● PROVIDED INFORMATION
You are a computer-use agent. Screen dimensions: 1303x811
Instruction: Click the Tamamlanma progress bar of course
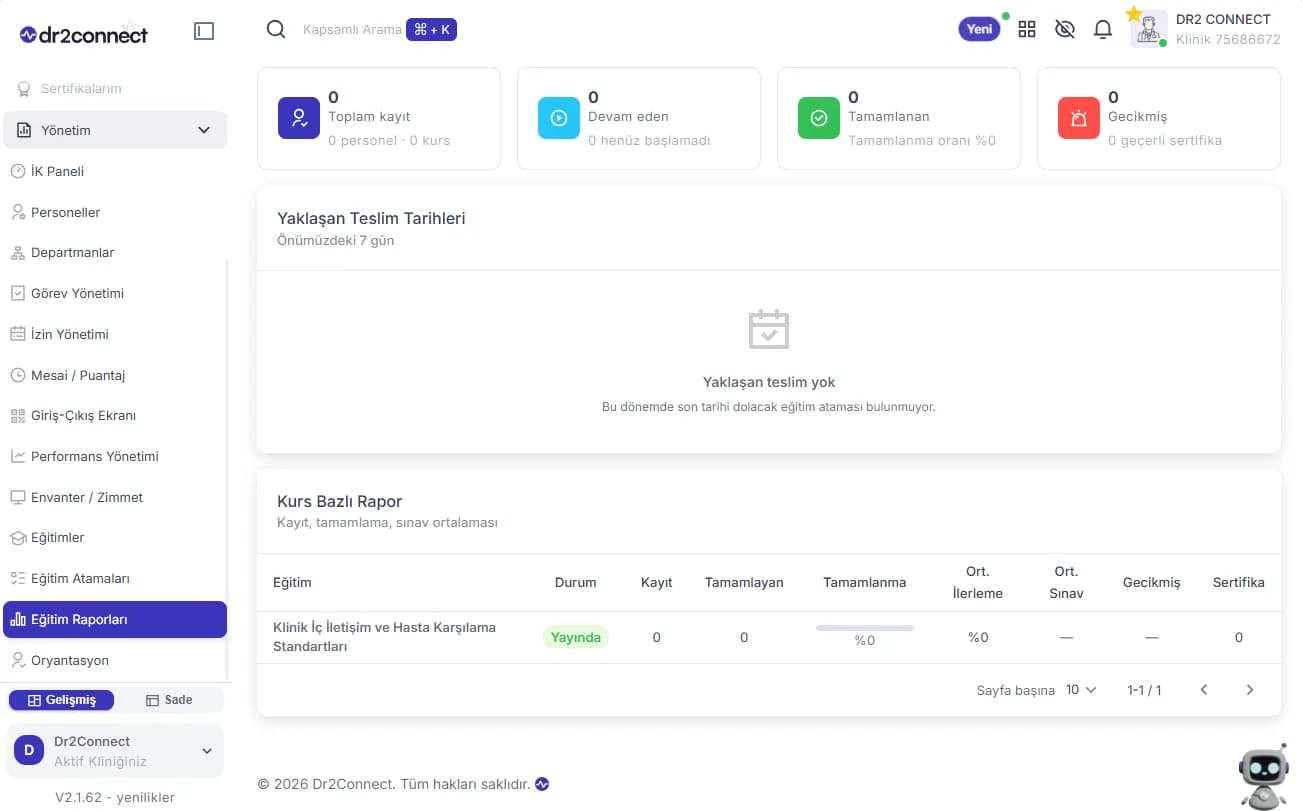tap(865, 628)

---

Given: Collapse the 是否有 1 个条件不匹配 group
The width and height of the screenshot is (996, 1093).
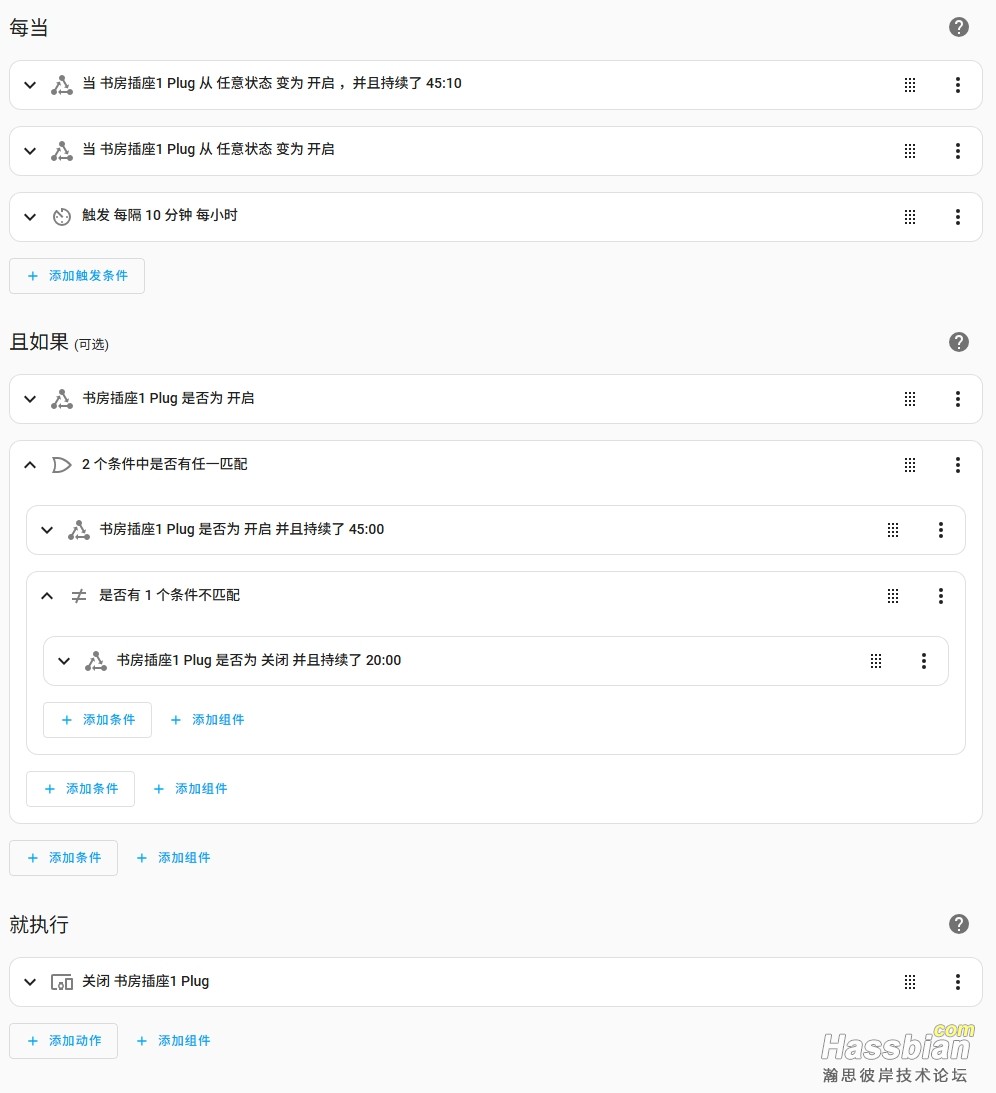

● INSTRUCTIONS FOR THE TASK
Look above for the line holding "Given: Collapse the 是否有 1 个条件不匹配 group", then set down exactly that line and every line after it up to and including the line holding "The width and", with nothing else.

● FINISHED TASK
Given: Collapse the 是否有 1 个条件不匹配 group
The width and height of the screenshot is (996, 1093).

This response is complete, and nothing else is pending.